Very early in the morning, the young King arrived back at his castle, exhausted from the long way home. He tried to make it up the stairs, but only had the strength to lean against the first post.

On his way home, he realized how silly he’d been to rush off in the middle of the night before checking if the Little Ghost was in her bed or not. He was sure he knew now where the Little Ghost would be. Friends know where friends hide, and she knew where to be found. Soon, the room became just a little brighter.

The Colors were as surprised to see the King as he was to see them. Their joyful embrace strengthened him enough to stand up and all was occasion for happiness. Each began to excitedly share their adventures, but the King paused them.

“Before we can celebrate, I must hug the Little Ghost. I have missed her very much.”

Once he reached her little room, he opened the door quietly and saw her look up at him with friendship eyes.

“I’ve brought you something,” said the King kindly. He pulled a plate of pancakes from his backpack. He shared. That made everyone happy.
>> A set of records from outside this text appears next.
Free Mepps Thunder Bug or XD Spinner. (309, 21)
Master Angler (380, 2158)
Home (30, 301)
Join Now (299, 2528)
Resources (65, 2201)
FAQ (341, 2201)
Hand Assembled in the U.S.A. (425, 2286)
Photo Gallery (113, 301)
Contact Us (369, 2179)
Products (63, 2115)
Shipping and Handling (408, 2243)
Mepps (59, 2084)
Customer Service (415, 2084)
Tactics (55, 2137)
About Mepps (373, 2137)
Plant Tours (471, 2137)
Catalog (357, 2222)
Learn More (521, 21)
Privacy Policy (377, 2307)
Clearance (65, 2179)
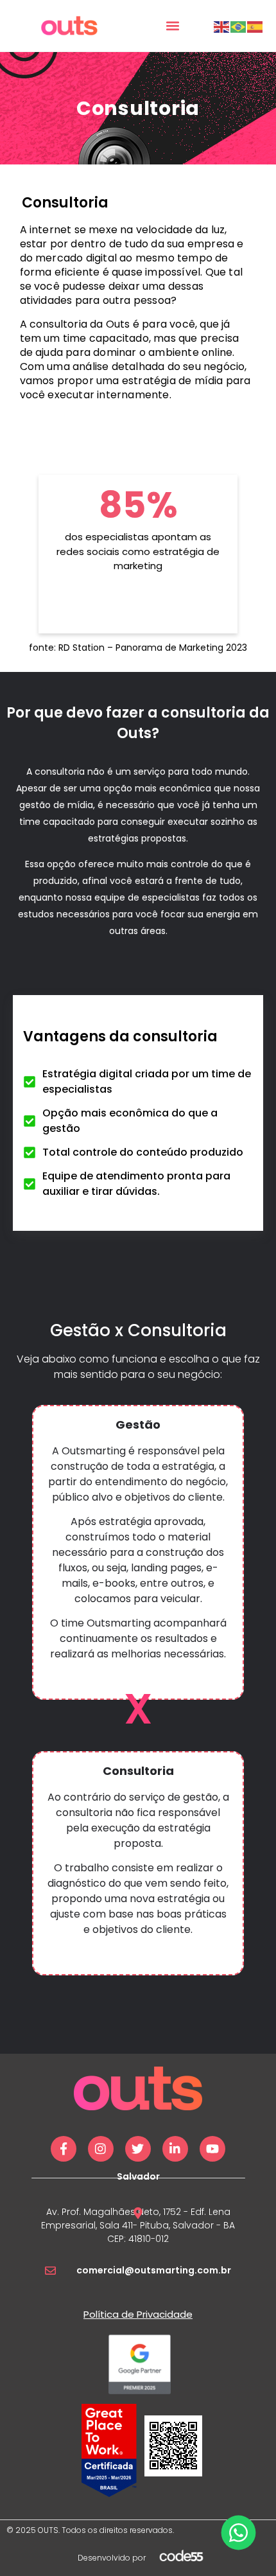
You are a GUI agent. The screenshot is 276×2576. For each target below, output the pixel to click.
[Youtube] (212, 2149)
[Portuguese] (238, 25)
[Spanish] (255, 25)
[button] (172, 26)
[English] (222, 25)
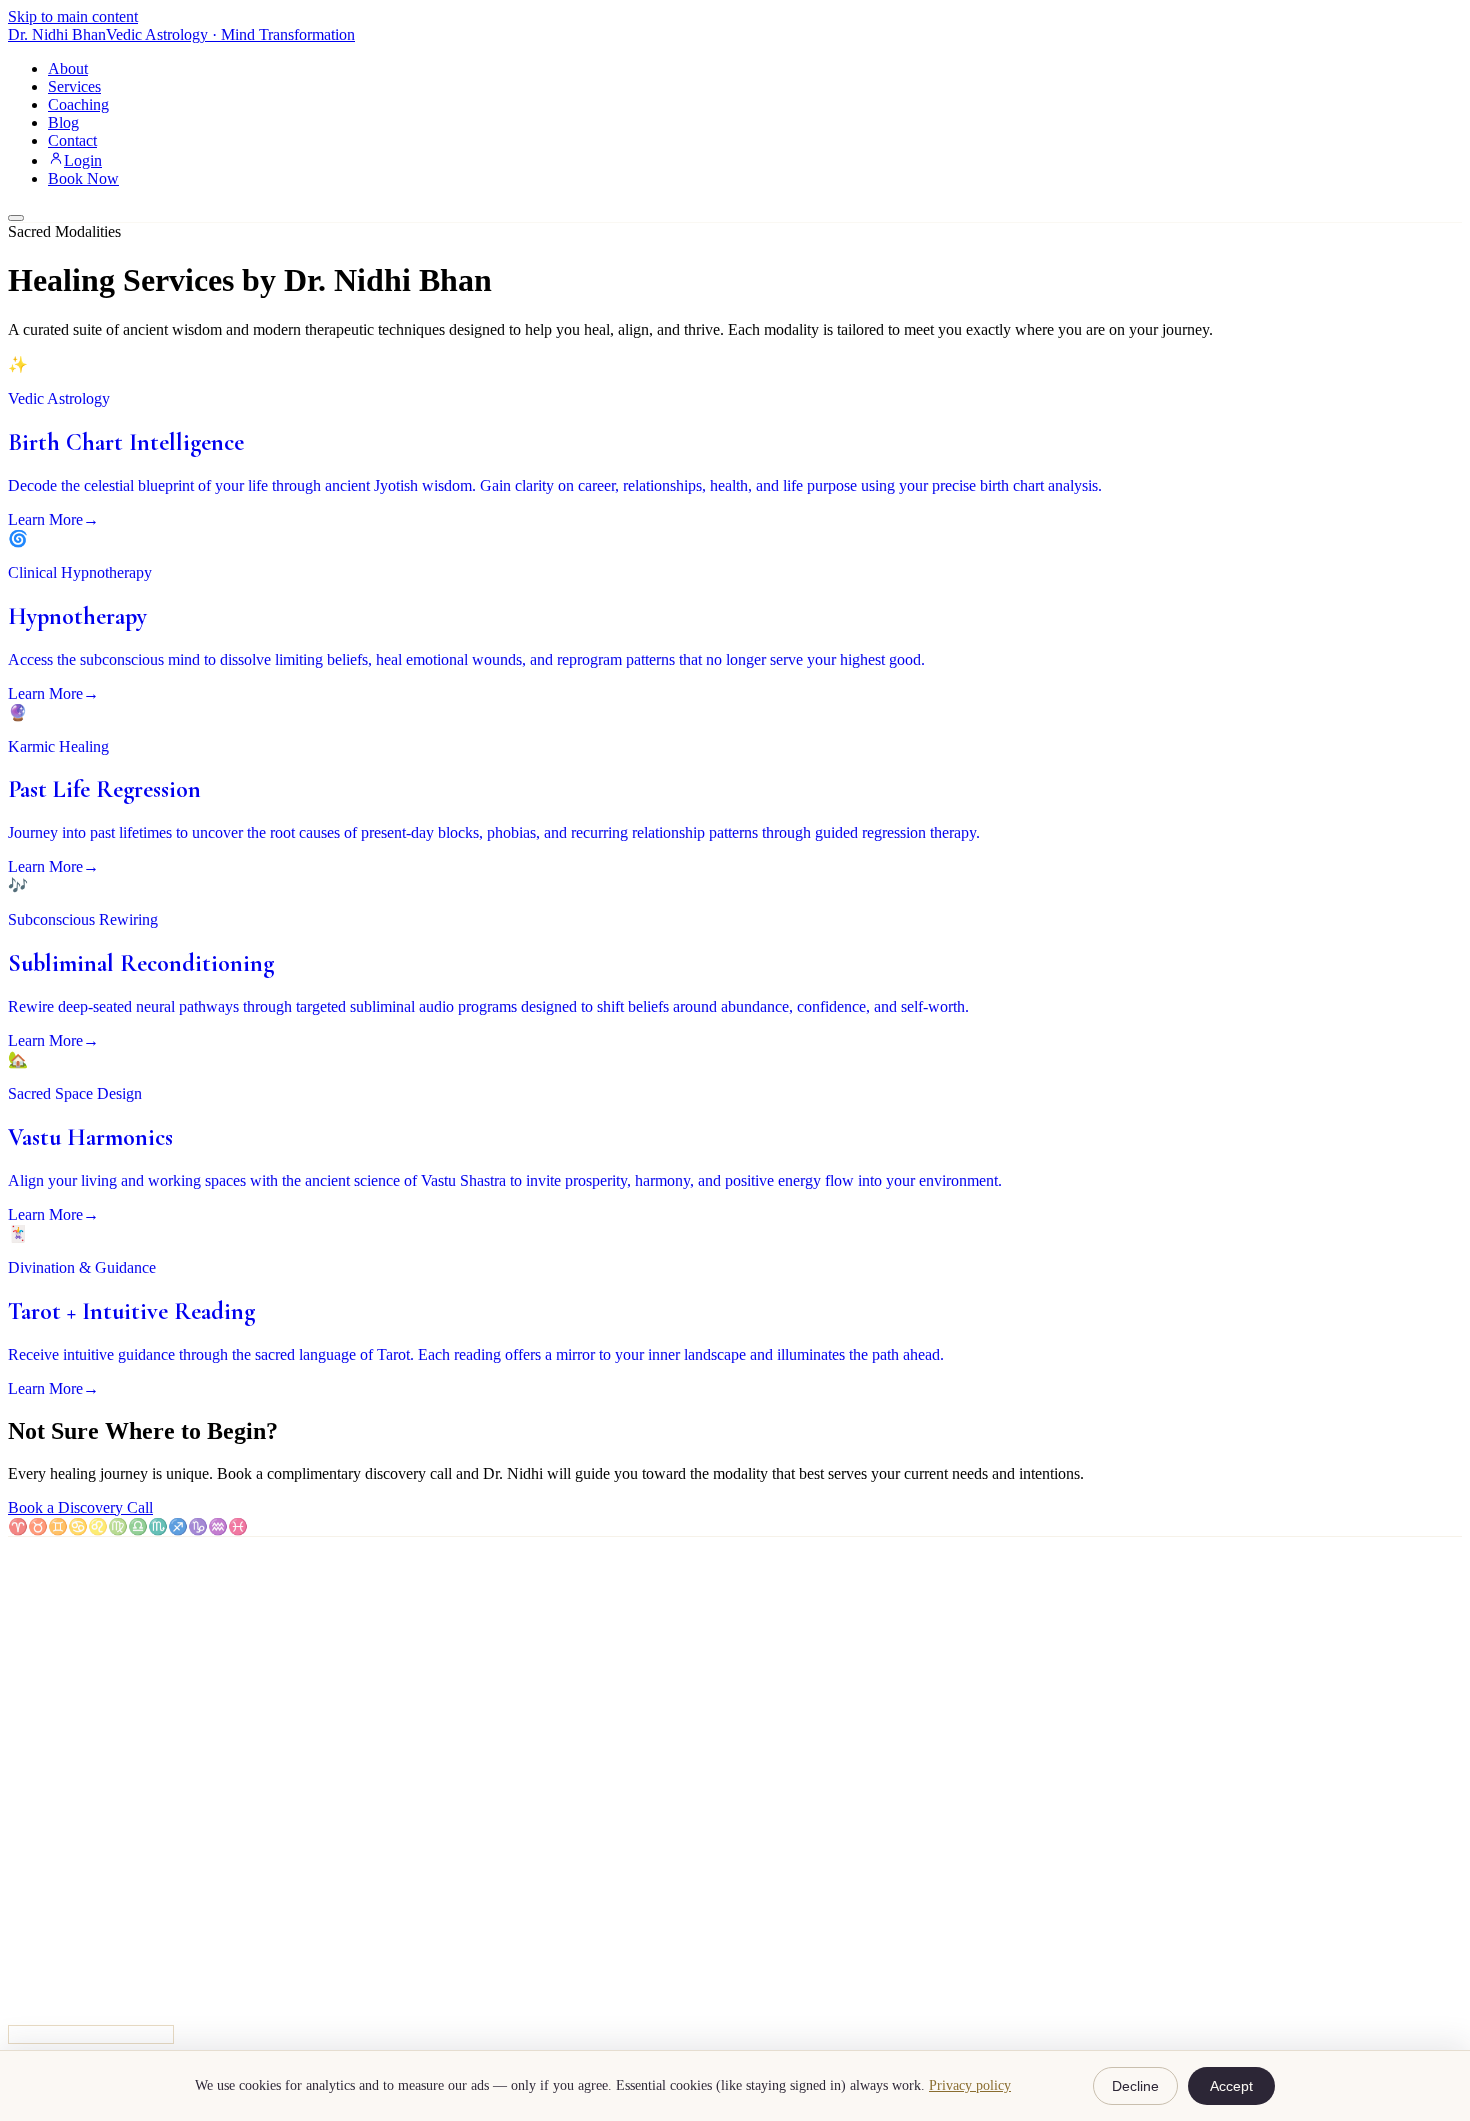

For the rest of the night, they told tales to each other, tales, tales that made every soul want to listen. They told of the Colors’ last Rain Archery. They made the Little Ghost tell about her bravery, and Green’s sacrifice. Even though they had been through so much together, they all had the story. And that was enough.

Ep.

She looked at the sky to see a flicker of color over the horizon. Seeing it made her begin to remember rather than to imagine. She remembered when the Archers had first thought of color, and how happy they had been. She remembered how proud they were when, after missing the first few times, they hit their target, with each line arcing perfectly above them. Something in her moved. With something in her arms, she walked towards the edge of the castle, where, in the distance, there were a few little balls of light darting around after dinner like fireflies.

After they had finished their work, little stitches could be seen along a butterfly’s spine as it skipped through the air. It reminded the friends of the very truth that had carried them on: all that is lost shall be returned. And it didn’t hurt that Cocoon knew sophistry.